» Texto extraído
Experiências passadas nos levam de volta à terrível Black Death, no século 14, uma pandemia de peste bubônica que afetou sobretudo a Europa, durou vários anos e exterminou milhões de pessoas, possivelmente 60 por cento de toda a população europeia. A transmissão foi causada por uma bactéria, Yersinia pestis, que infectava gravemente seres humanos e é transmitida por pulgas em roedores. Não foi causada por um vírus, tal como se dá hoje com o novo corona vírus, SARs-CoV-2, ou COVID-19.

A pandemia causada pelo novo vírus tem um precedente na Gripe supostamente “Espanhola” de 1918 a 1920. A Espanha não havia imposto censura à imprensa, diferentemente de outros países, após a Primeira Guerra de 1914. Dos possíveis países de propagação do vírus, a Espanha ficou marcada como a região originária. À parte a localização geográfica, o que se sabe é que 500 milhões foram infectados, cerca de um quarto da população de todo o mundo. 50 milhões de mortes.

» Conteúdo do conjunto
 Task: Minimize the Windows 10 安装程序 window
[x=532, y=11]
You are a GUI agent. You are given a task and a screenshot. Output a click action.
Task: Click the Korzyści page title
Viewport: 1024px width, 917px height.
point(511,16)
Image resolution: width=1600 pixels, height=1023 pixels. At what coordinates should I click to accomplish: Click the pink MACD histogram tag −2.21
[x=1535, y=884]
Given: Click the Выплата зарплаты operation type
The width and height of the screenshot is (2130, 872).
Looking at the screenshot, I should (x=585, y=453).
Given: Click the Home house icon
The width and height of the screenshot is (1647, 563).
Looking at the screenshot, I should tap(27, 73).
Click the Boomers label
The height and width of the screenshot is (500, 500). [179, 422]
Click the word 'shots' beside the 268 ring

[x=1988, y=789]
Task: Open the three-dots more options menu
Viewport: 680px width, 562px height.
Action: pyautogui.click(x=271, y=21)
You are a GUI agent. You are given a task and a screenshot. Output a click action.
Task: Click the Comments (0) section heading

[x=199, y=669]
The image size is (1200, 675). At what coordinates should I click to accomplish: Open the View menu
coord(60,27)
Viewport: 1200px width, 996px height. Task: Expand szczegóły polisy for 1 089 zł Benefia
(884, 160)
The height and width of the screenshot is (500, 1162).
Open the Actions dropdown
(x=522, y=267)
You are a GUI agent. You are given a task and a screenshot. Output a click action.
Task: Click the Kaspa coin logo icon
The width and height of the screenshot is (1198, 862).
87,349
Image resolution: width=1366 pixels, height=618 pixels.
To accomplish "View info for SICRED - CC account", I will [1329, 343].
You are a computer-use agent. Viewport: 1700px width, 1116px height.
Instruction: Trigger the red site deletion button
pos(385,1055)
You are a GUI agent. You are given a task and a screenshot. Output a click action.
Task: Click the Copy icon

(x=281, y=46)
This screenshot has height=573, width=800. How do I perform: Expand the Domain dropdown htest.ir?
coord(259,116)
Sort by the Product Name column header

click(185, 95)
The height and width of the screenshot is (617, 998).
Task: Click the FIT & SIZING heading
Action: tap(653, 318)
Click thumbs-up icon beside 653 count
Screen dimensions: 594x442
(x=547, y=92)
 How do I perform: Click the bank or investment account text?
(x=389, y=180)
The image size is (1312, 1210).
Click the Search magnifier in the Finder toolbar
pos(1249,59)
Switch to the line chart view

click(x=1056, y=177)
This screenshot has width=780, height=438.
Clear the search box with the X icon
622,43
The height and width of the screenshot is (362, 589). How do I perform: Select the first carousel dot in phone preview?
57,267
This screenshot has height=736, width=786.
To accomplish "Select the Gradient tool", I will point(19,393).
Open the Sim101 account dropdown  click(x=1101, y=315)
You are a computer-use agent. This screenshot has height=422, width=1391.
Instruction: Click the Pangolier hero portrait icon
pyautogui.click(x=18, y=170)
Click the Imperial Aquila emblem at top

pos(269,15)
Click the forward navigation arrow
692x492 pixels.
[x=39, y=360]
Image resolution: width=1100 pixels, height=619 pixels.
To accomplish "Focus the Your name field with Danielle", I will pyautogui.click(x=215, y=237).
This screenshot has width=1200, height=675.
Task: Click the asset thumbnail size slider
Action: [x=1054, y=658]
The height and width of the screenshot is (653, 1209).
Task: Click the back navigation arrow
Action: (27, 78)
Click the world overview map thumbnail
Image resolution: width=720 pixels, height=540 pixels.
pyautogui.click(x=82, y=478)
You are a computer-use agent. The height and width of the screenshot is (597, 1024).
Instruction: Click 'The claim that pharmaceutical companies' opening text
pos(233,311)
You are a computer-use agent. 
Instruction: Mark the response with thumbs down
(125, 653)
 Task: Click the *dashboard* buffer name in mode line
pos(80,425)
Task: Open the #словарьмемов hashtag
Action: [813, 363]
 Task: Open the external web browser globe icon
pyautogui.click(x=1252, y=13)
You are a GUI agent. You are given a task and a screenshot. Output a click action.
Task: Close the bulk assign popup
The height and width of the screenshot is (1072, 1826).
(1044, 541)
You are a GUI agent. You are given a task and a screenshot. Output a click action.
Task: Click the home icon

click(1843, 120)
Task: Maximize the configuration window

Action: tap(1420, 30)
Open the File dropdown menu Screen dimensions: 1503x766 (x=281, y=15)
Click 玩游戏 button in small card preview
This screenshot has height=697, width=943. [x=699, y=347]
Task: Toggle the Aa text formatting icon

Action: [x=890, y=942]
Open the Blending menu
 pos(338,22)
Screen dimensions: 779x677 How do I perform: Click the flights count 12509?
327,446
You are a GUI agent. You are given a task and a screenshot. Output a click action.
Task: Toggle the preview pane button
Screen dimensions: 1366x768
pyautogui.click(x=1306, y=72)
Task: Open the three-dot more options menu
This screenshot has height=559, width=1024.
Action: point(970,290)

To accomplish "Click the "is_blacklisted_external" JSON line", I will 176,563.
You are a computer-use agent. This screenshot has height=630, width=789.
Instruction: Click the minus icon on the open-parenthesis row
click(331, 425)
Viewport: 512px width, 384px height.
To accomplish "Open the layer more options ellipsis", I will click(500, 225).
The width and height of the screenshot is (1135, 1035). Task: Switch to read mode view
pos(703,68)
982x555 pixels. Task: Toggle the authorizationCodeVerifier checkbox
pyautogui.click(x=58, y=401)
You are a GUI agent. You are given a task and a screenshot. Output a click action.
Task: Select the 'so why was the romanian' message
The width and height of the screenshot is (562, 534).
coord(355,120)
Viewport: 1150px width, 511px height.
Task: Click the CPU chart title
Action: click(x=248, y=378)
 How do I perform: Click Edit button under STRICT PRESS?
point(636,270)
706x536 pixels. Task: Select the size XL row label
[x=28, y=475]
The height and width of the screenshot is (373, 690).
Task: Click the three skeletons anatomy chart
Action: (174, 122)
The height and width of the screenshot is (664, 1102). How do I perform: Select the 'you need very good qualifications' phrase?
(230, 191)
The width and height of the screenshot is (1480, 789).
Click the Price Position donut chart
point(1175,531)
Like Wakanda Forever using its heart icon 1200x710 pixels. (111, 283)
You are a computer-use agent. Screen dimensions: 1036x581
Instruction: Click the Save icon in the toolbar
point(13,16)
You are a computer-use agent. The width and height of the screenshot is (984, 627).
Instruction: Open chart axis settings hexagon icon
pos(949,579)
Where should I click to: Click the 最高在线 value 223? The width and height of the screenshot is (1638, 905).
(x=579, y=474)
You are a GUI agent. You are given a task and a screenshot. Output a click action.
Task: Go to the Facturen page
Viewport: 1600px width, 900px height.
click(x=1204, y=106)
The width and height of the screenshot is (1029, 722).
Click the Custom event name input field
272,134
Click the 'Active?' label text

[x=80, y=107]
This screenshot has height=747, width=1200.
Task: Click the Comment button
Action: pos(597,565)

» Lista de atividades
(a) Copie do texto sobre pandemias o trecho que começa em "A pandemia causada" e termina em "milhões de mortes.".
(b) De acordo com o texto sobre pandemias, qual bactéria causou a transmissão da Black Death?
(c) Reescreva em forma de lista o parágrafo do texto sobre pandemias que começa com "A pandemia causada pelo novo vírus", mantendo os fatos principais.
As linhas do conjunto de dados vêm de outra fonte.

» Respostas por atividade
(a)
A pandemia causada pelo novo vírus tem um precedente na Gripe supostamente “Espanhola” de 1918 a 1920. A Espanha não havia imposto censura à imprensa, diferentemente de outros países, após a Primeira Guerra de 1914. Dos possíveis países de propagação do vírus, a Espanha ficou marcada como a região originária. À parte a localização geográfica, o que se sabe é que 500 milhões foram infectados, cerca de um quarto da população de todo o mundo. 50 milhões de mortes.

(b) A bactéria Yersinia pestis.

(c)
- A pandemia do novo vírus tem como precedente a Gripe supostamente "Espanhola", de 1918 a 1920.
- Após a Primeira Guerra de 1914, a Espanha não impôs censura à imprensa, ao contrário de outros países.
- Entre os possíveis países de propagação, a Espanha ficou marcada como região de origem.
- Houve 500 milhões de infectados, cerca de um quarto da população mundial.
- Houve 50 milhões de mortes.